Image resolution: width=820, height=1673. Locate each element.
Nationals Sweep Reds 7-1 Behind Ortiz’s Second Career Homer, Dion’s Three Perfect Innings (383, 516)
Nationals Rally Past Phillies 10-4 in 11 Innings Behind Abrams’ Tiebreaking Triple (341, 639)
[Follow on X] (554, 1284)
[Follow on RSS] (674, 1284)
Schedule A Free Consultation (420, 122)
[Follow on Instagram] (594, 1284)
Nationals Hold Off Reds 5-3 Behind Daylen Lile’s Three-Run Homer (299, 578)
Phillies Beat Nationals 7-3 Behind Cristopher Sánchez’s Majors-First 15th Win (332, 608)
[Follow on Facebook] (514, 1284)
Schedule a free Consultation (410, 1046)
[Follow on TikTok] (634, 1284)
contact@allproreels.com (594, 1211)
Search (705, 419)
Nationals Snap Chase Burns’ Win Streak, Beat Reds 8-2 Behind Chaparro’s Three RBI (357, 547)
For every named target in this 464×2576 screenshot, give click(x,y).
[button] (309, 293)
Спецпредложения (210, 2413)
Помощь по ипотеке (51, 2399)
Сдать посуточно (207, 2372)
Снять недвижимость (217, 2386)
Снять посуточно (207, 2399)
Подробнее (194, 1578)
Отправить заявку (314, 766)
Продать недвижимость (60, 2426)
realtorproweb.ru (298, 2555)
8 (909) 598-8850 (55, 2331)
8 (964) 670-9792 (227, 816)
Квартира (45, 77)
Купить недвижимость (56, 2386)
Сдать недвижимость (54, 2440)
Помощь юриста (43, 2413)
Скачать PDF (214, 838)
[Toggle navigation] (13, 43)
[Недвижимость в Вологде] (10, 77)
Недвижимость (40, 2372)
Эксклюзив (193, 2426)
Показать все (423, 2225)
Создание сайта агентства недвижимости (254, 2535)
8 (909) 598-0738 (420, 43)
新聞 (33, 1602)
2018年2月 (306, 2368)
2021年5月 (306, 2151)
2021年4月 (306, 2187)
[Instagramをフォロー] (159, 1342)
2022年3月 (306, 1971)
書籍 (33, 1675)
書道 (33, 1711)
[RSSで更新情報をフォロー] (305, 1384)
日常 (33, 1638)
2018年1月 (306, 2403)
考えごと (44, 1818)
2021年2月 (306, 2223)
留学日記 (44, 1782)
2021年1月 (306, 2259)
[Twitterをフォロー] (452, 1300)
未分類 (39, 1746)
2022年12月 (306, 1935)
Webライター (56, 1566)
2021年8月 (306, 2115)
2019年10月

•••

What is being asked: Only those lines of the entries above that run from the line containing "Schedule a free Consultation (410, 1046)" to the line containing "Nationals Snap Chase", both included, should be transcribed exactly.

The answer:
Schedule a free Consultation (410, 1046)
[Follow on TikTok] (634, 1284)
contact@allproreels.com (594, 1211)
Search (705, 419)
Nationals Snap Chase Burns’ Win Streak, Beat Reds 8-2 Behind Chaparro’s Three RBI (357, 547)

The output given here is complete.